PROBLEM TO SOLVE —
Pictures stay out of the copy, which must hold exactly the lines from the one containing "You are a computer-use" through the end of the material below.

:::::

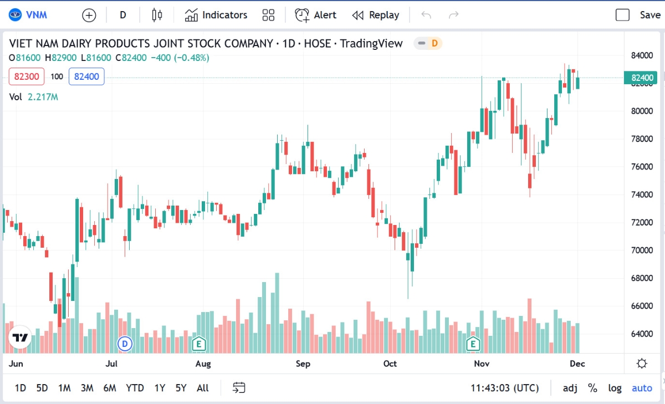The width and height of the screenshot is (665, 404).
Task: Click the blue 82400 buy price button
Action: (86, 76)
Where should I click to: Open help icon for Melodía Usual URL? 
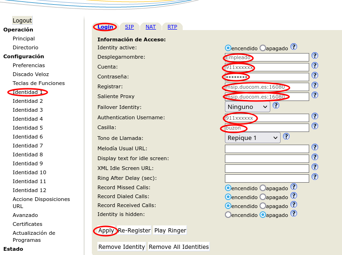tap(315, 147)
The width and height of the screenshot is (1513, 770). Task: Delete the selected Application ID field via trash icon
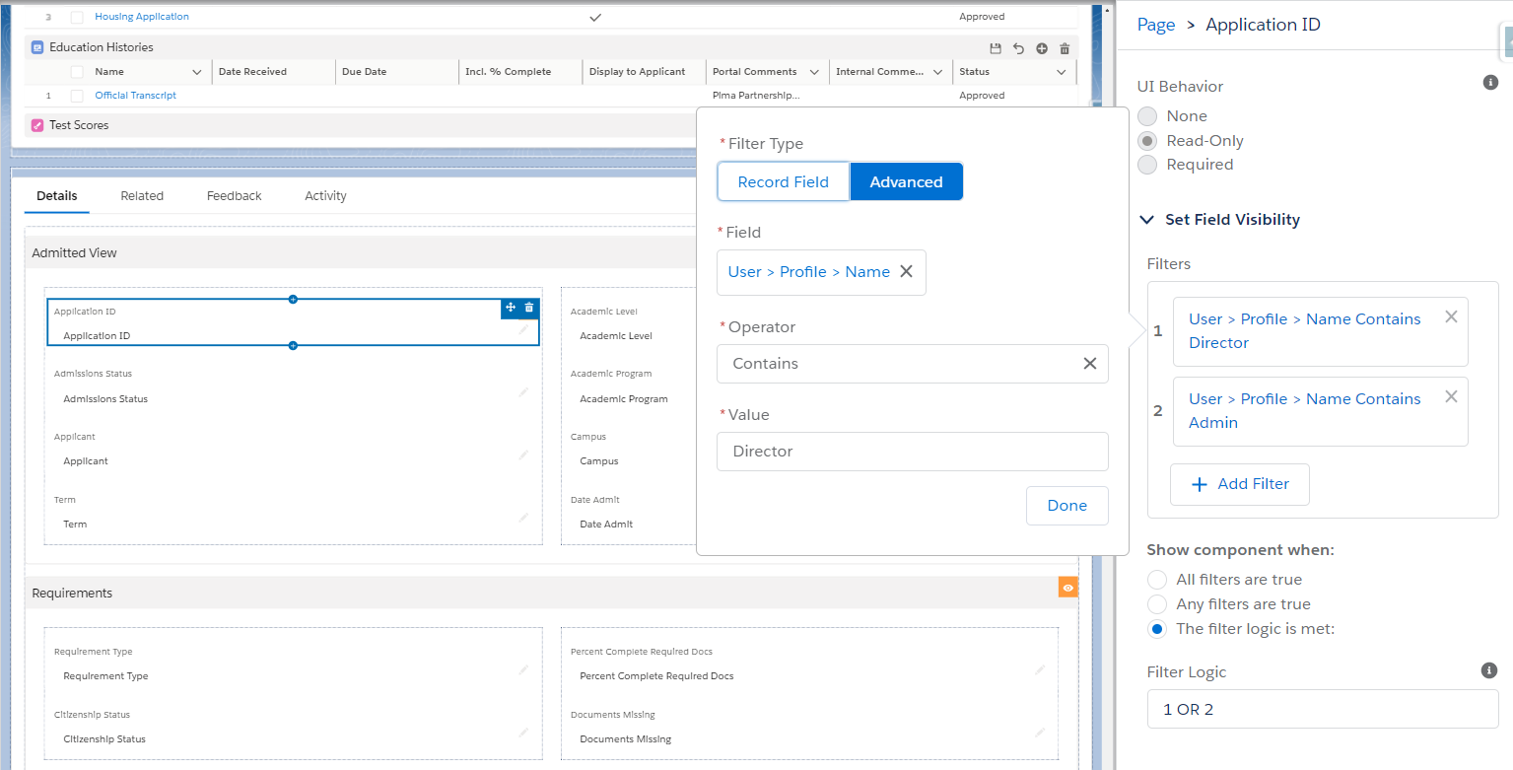(529, 308)
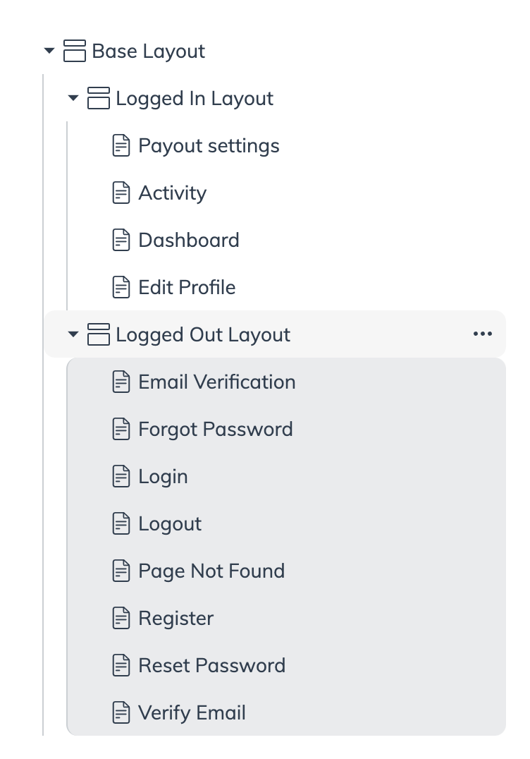Collapse the Logged Out Layout arrow
The image size is (530, 759).
[x=73, y=334]
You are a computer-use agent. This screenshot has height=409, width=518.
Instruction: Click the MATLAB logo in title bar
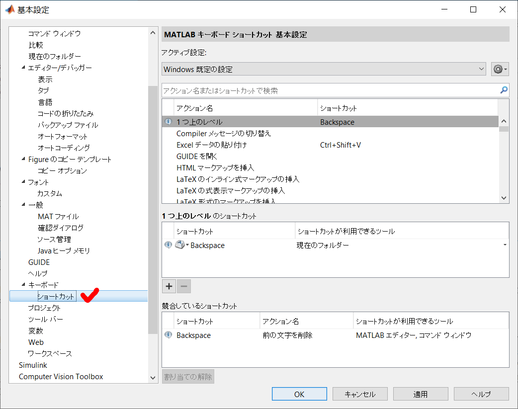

:::::

REPLY TO THE EXERCISE —
You are a computer-use agent. This screenshot has height=409, width=518.
Instruction: Click the MATLAB logo in title bar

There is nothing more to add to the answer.